Looking at our description for that behavior here:
https://docs.stripe.com/upgrades#2023-10-16
I'm getting the impression that is only expected to happen if one of the other values that we pull from is also provided in the request.

The statement descriptor is only set automatically when one of the above fields is provided as a parameter, so existing accounts will not be impacted unless a dependent field is updated. Similarly, settings.card_payments.statement_descriptor_prefix will be defaulted to a shortened version of the settings.payments.statement_descriptor.
Can you try including one of the additional parameters in your update request?

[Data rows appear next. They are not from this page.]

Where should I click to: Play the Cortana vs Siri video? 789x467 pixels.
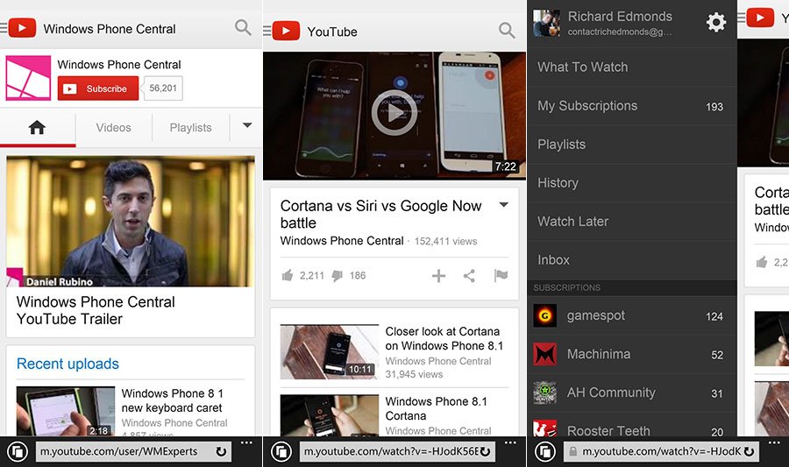click(x=395, y=112)
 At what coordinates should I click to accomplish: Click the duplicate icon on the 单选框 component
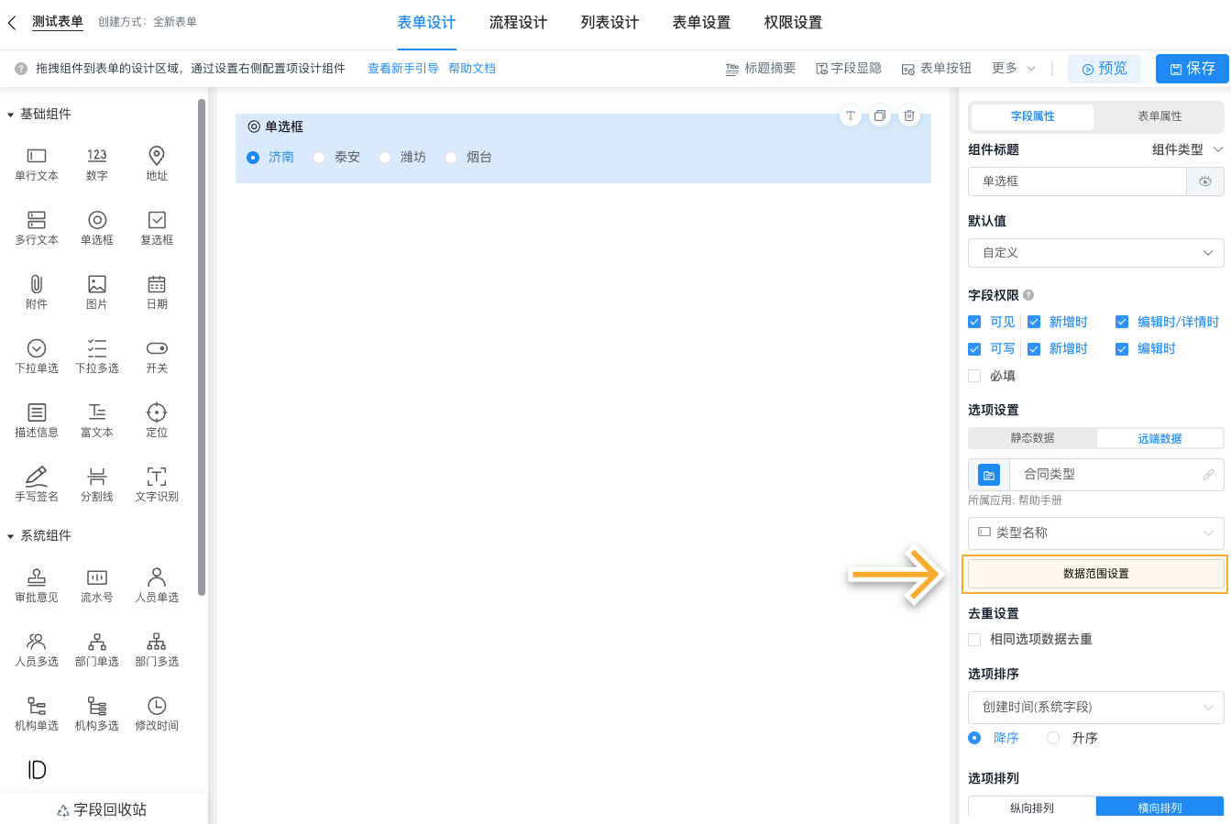tap(879, 115)
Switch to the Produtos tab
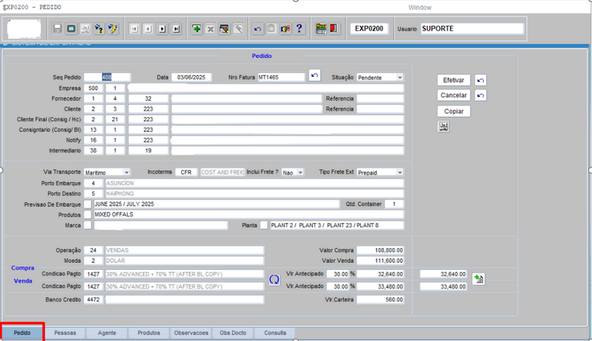The image size is (592, 341). pyautogui.click(x=148, y=333)
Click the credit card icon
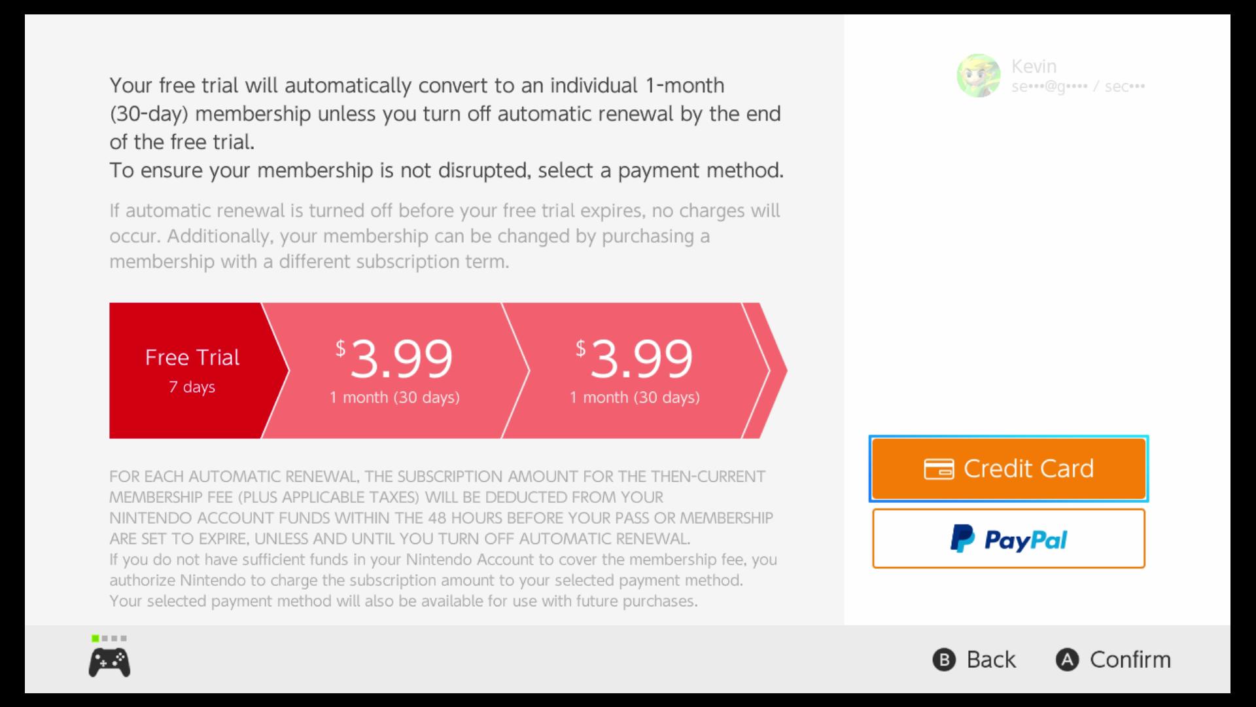Viewport: 1256px width, 707px height. coord(939,469)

Keep track of changes and upgrades to the Stripe API.

obtuse plover
#

Yeah I had that hunch too. Let me get a coupld live mode id's.

#

Here's one with only the 2 statementd descriptor fields req_IZUjKTbTLHT5vg

#

And here is one changing the business_profile name. req_ESWP8YvWsjSUA6

dense flame
#

Hm, well that doesn't look like what we say it should, let me poke around a bit.

obtuse plover
#

Yeah, something is up. Thanks for looking at it!

dense flame
#

I see that we're setting it on Account creation as described in my testing, let me find an older account and specifically try to test updating that.

obtuse plover
#

Yeah the account creation works great! This is a pretty old account, I wonder if a newer account works fine too

dense flame
#

Alright, after some testing, I have an idea of what is going on, but I'm not quite sure whether it's expected. What I think is going on, is that we are respecting your input indicating that you want to set the statement_descriptor to null rather than ignoring your input and setting the statement descriptor automatically.

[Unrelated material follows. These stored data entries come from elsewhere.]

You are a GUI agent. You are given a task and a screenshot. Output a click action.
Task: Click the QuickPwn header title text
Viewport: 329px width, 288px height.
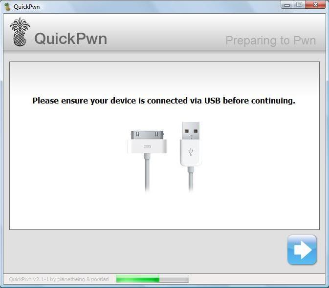coord(71,39)
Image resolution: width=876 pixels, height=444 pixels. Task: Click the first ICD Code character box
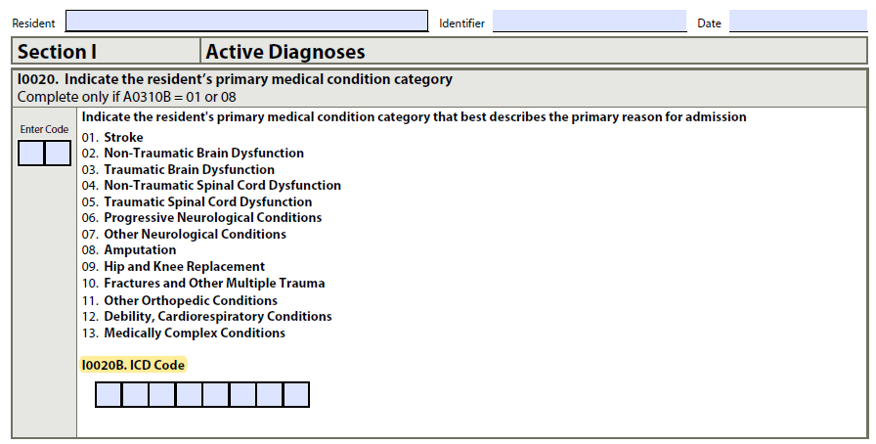point(109,395)
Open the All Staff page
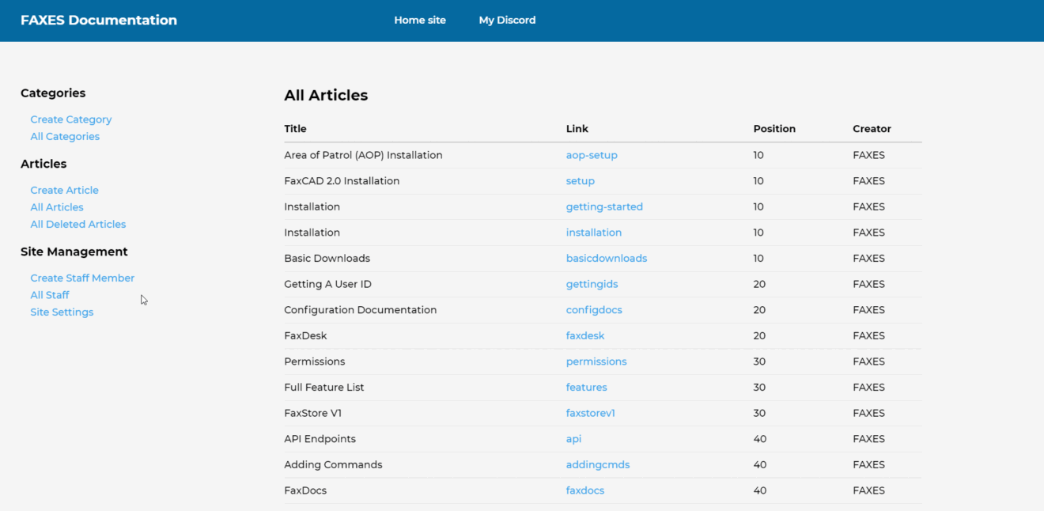Viewport: 1044px width, 511px height. (x=50, y=295)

In my testing, I'm seeing that if I omit the code to unset the existing statement descriptor, that those values automatically update as we describe.

#

Can you try that and see if you're seeing the same?

obtuse plover
#

Interesting. That does seem to work! Do you think I would need to unset the statment descriptor first? Or should only change the profile name for example update it always?

dense flame
#

Ah, actually, I do think that's expected behavior now that I've reread the first part of that description:

In the Accounts API, if no settings.payments.statement_descriptor is supplied, the statement descriptor is automatically set to the first supplied parameter of (in priority order):
I think that's why the automatic behavior isn't kicking in when usetting the value.

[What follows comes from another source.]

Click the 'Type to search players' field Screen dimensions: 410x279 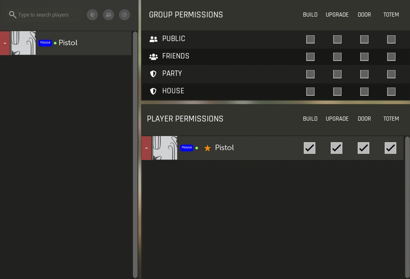[x=49, y=15]
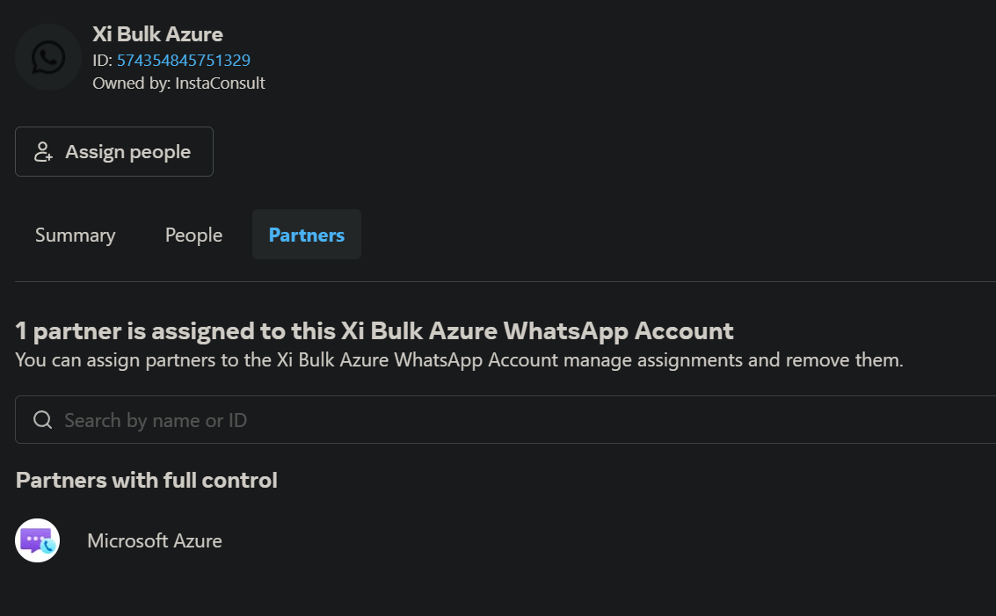Click the assign partners description text

pos(459,360)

I believe (but would recommend testing to double check) that you can skip unsetting the statement descriptor if you want to let us automatically update it based on other information provided.

obtuse plover
#

Just with my brief testing it seems that I need to "unset" the statement descriptor and then update the business_profile name. Which adds an extra api call, but should work just fine for this 👍

dense flame
#

Oh, I see, it looks like if you explicitly set the statement descriptor, then you have to unset it for our automatic logic to kick in. I think the Account I tested with initially had never had it's statement descriptor explicitly set.

obtuse plover
#

Yeah makes sense. Probably wouldn't want it to be automatically overwriting all that data if it's already set.

#

Cool. This solves what I need. Thanks so much for the help!